I'm sorry demoship but this doesn't make any sense. For example, using your formula, what if put strike is 40 and stock price is 47.65 and option bid is 1.20 and there is 25 days to expiry? Thus, with your formula, you get 41.20 which is less than 47.65 but I don't think anyone would likely assign you on an otm put that still has 1.20 extrinsic premium!Quote from demoship:
Here's my way of judging assignment risk:
If (option bid + option strike) <= stock price, there's significant assignment risk.
Quote from coolguy17:
When I sell a naked put tomorrow on a stock reporting earnings and its in the money expiring in december and what are the chances of me being called out before december?
It is a matter of interest carry cost for the market maker. I assume that an ITM Put in Dec has little if any retail involvement. The market maker will buy stock as a hedge when you sell him the Put.

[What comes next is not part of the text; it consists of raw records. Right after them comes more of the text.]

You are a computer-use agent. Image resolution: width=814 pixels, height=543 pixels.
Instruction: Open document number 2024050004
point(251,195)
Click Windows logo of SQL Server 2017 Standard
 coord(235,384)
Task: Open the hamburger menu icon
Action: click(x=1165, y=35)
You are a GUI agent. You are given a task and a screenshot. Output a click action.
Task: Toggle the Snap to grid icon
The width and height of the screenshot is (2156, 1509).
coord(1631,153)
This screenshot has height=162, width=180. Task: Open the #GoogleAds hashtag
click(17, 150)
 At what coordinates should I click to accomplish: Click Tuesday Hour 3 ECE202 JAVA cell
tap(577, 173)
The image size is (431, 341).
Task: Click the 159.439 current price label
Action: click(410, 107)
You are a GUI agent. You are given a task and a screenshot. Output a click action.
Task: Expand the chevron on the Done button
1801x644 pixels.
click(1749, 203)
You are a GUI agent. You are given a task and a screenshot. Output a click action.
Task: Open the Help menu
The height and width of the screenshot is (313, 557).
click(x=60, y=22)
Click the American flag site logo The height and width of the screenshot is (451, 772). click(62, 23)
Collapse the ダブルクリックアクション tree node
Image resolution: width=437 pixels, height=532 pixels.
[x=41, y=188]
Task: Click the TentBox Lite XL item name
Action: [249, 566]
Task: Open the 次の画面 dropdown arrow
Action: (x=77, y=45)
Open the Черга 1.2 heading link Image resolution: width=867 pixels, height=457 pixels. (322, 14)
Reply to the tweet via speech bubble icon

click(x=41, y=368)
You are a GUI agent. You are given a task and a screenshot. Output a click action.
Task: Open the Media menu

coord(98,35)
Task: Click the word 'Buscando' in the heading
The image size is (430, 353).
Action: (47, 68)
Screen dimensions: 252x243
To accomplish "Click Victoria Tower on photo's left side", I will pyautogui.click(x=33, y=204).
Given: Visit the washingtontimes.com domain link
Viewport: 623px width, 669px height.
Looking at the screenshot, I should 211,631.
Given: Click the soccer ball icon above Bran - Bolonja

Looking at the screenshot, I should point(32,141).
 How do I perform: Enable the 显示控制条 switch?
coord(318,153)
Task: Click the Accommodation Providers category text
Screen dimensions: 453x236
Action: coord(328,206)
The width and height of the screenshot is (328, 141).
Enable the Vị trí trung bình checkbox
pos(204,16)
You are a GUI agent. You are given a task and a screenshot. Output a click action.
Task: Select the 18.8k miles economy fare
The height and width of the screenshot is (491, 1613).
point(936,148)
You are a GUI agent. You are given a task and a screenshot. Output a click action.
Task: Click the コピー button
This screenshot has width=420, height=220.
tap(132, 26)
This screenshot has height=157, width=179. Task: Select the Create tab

If the interest cost (with dividends figured in if appropriate) of carrying the long stock exceeds the current price of the corresponding Call then he will exercise the option. Market makers have different interest levels depending on their size so you have to estimate their cost. If the stock is hard to borrow then things are a little more complicated.Quote from coolguy17:
When I sell a naked put tomorrow on a stock reporting earnings and its in the money expiring in december and what are the chances of me being called out before december?
. An otm put, at expiry, will not be assigned. An itm put at expiry will be automatically assigned. Whether the option is assigned early depends on how much extrinsic value it has left plus there's an element of chance i.e. some buyer wants to exercise his long put early, for whatever reason, and your short put is the one that gets picked out of the hat. The amount of extrinsic value depends on the factors that make up the inputs to the pricing models. If short calls are involved and a dividend is coming up then early exercise is likely when the equivalent strike put has less extrinsic value than the amount of the dividend.